I need every line from the start of the material below up to and including the line containing "You are a computer-use", restated exactly, with the pictures omitted.

------------------------------

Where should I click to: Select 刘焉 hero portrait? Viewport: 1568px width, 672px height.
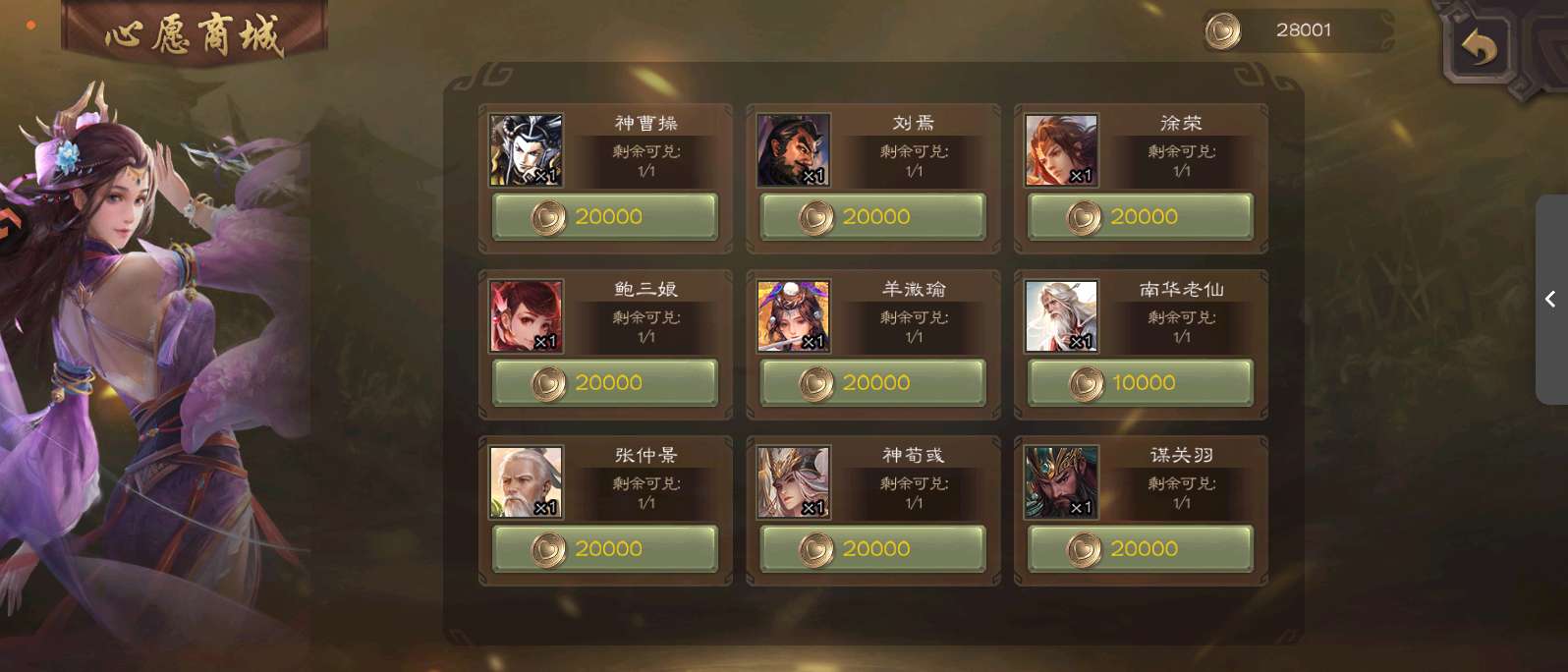click(x=794, y=149)
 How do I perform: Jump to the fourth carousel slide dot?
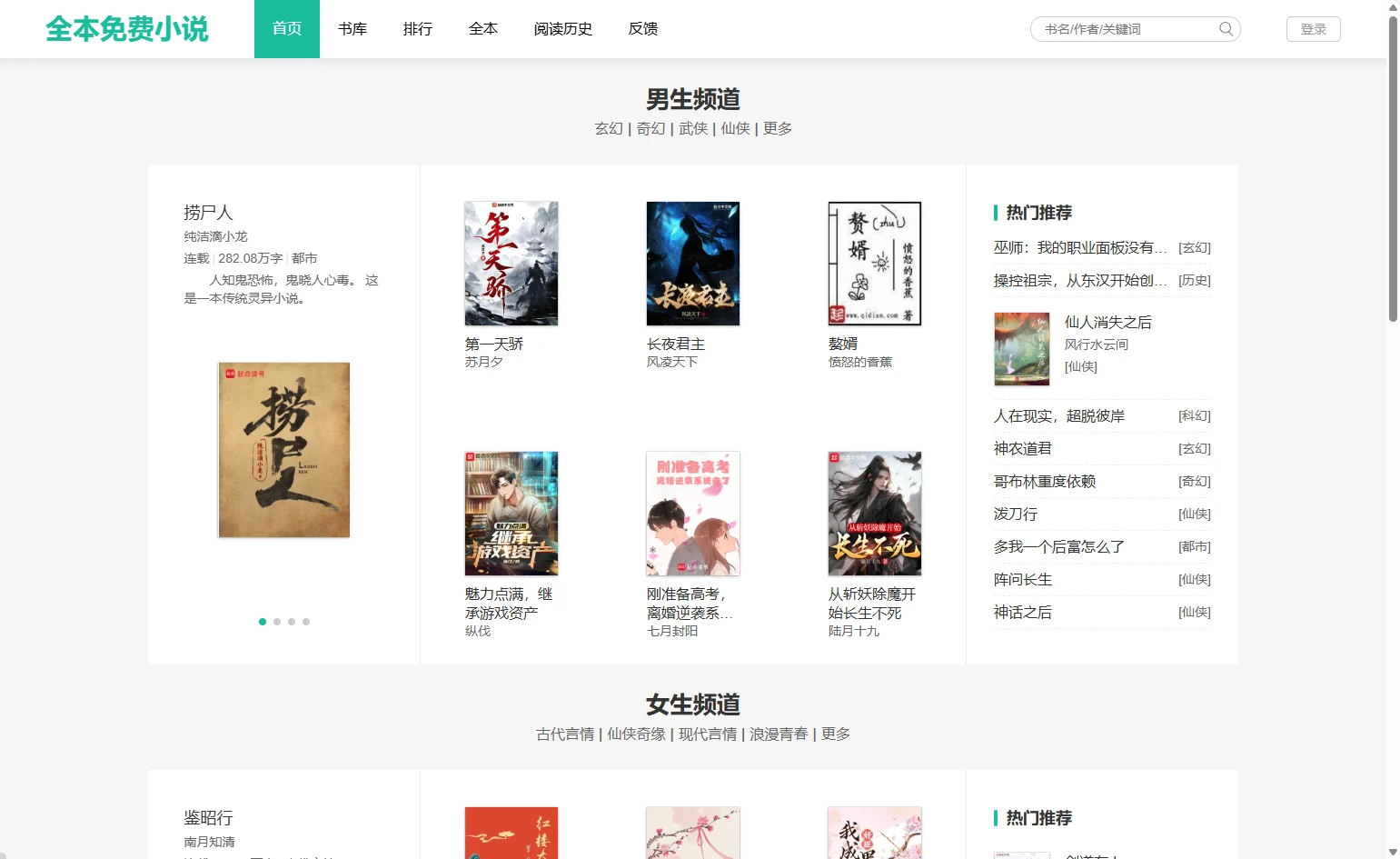click(x=306, y=622)
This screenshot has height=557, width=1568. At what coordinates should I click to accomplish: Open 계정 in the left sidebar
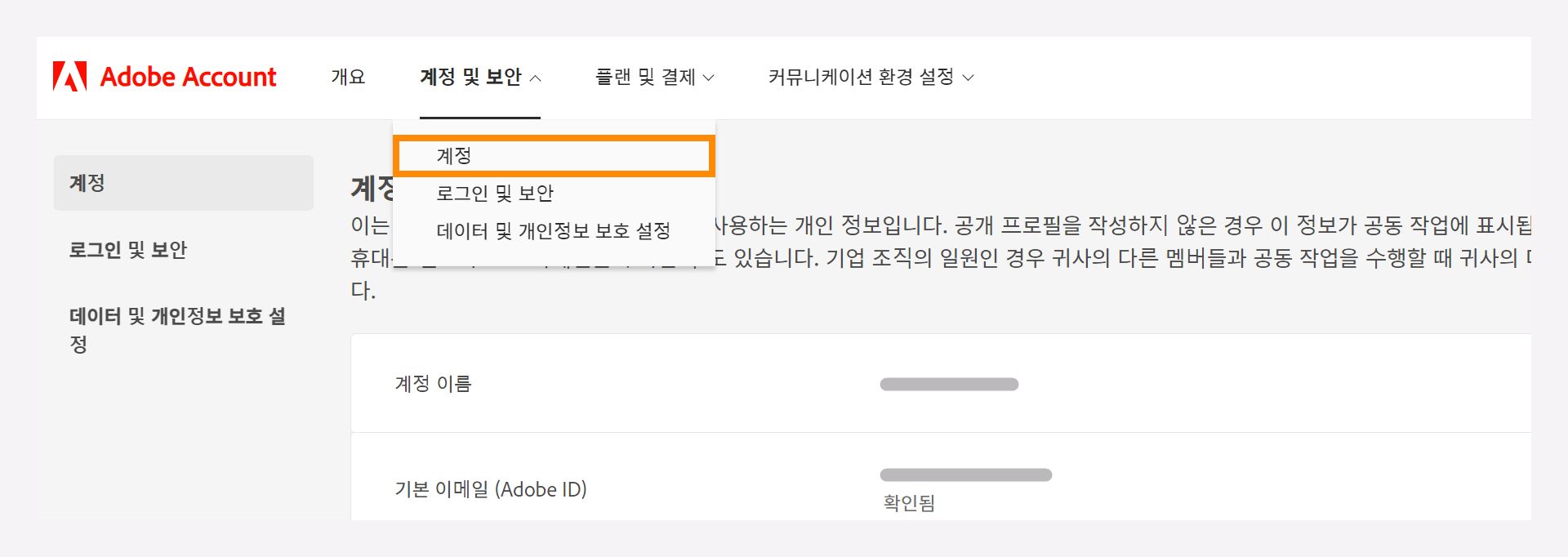point(87,183)

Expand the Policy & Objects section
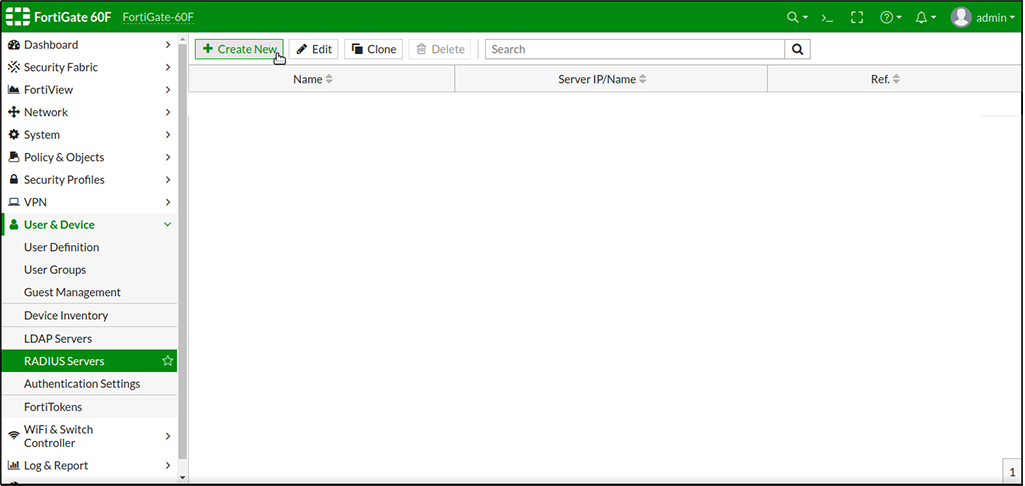[88, 157]
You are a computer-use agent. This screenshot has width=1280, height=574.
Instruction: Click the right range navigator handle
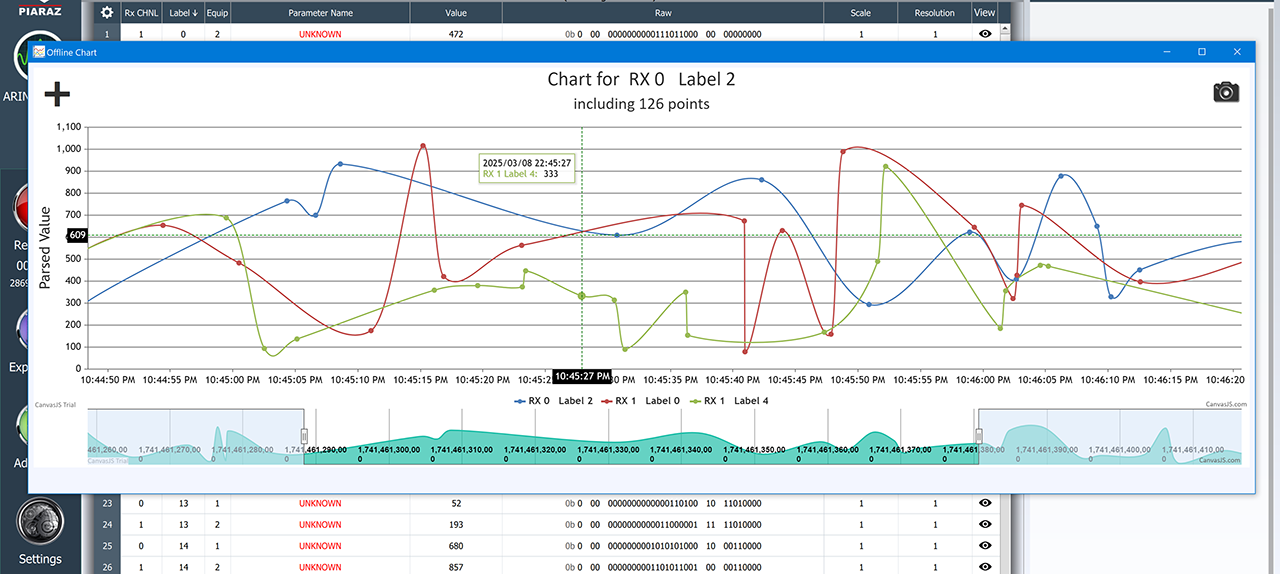click(979, 436)
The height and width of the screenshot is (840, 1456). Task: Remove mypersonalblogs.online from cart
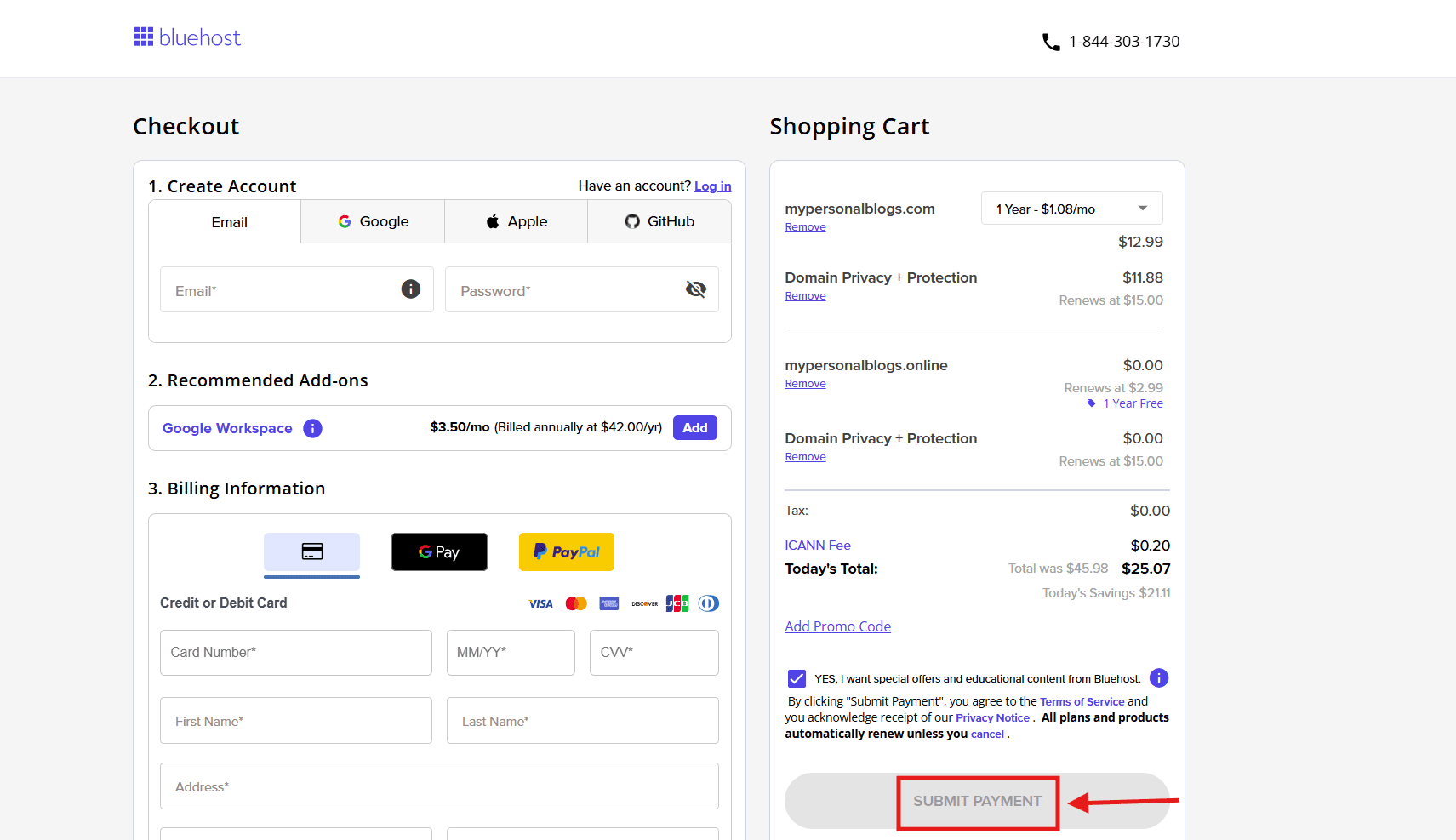tap(805, 384)
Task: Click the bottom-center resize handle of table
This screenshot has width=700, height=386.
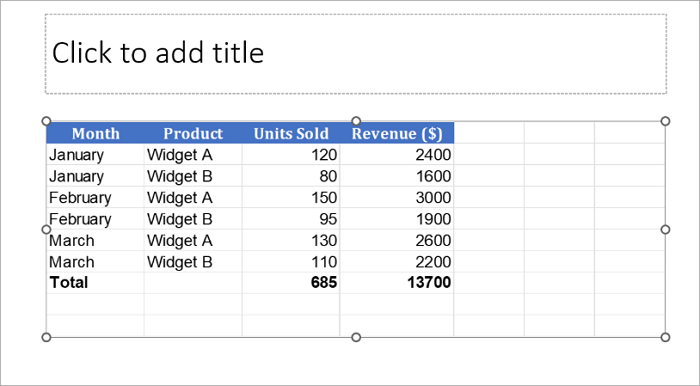Action: [356, 337]
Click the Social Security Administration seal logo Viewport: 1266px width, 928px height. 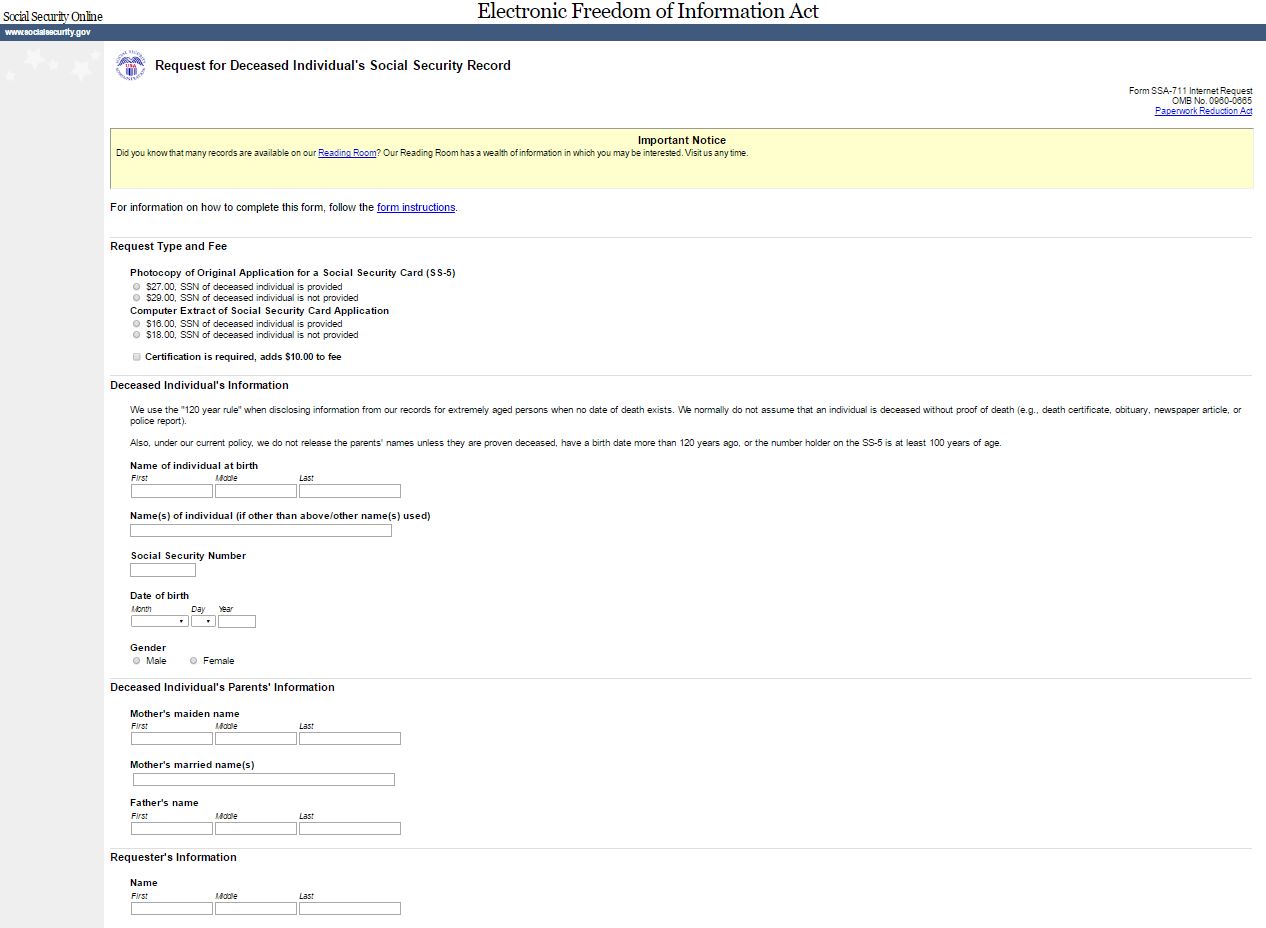(x=130, y=66)
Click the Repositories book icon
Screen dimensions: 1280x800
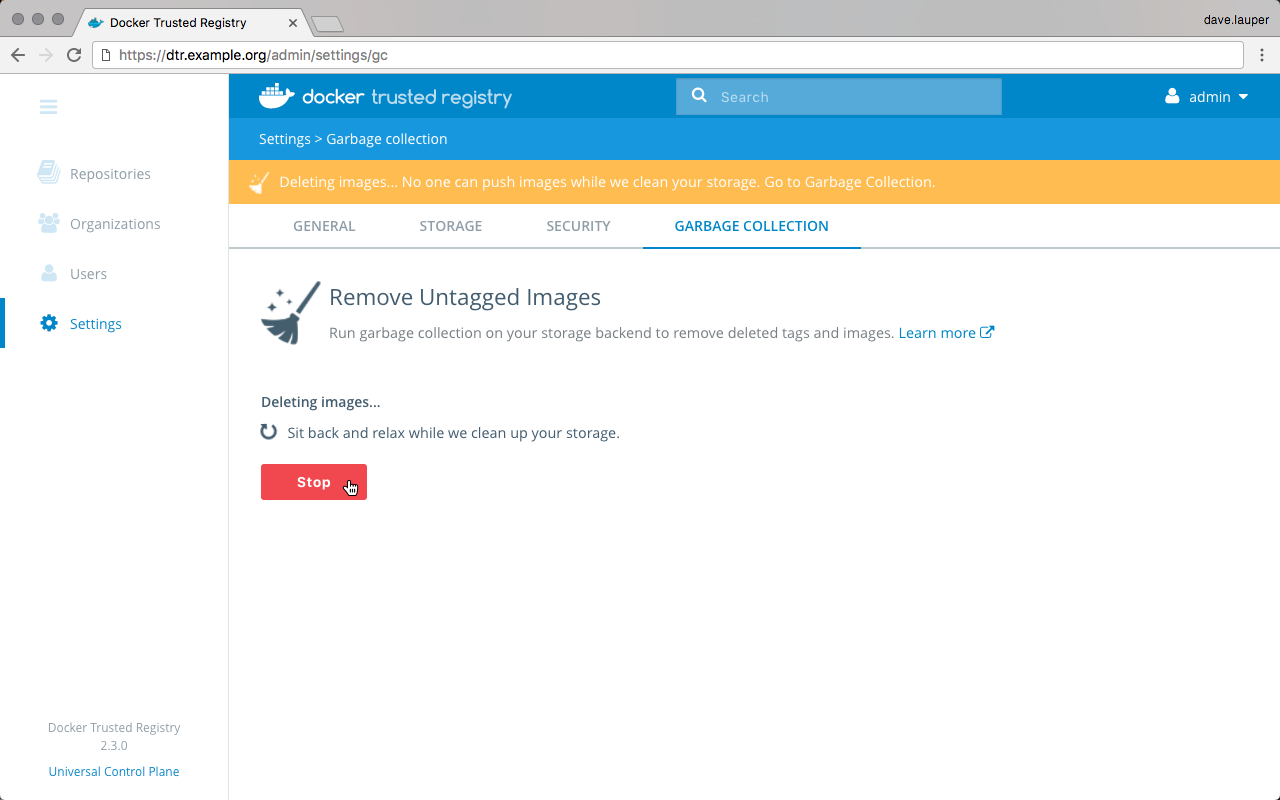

------------------------------

§ Written solution:
Where should I click to: Select 刘焉 hero portrait? Viewport: 1568px width, 672px height.
click(x=794, y=149)
 How do I perform: Jump to the fourth carousel slide dot?
click(x=306, y=622)
This screenshot has height=557, width=1568. At what coordinates should I click to accomplish: Open 계정 in the left sidebar
point(87,183)

Expand the Policy & Objects section
[88, 157]
You are a computer-use agent. This screenshot has width=1280, height=574.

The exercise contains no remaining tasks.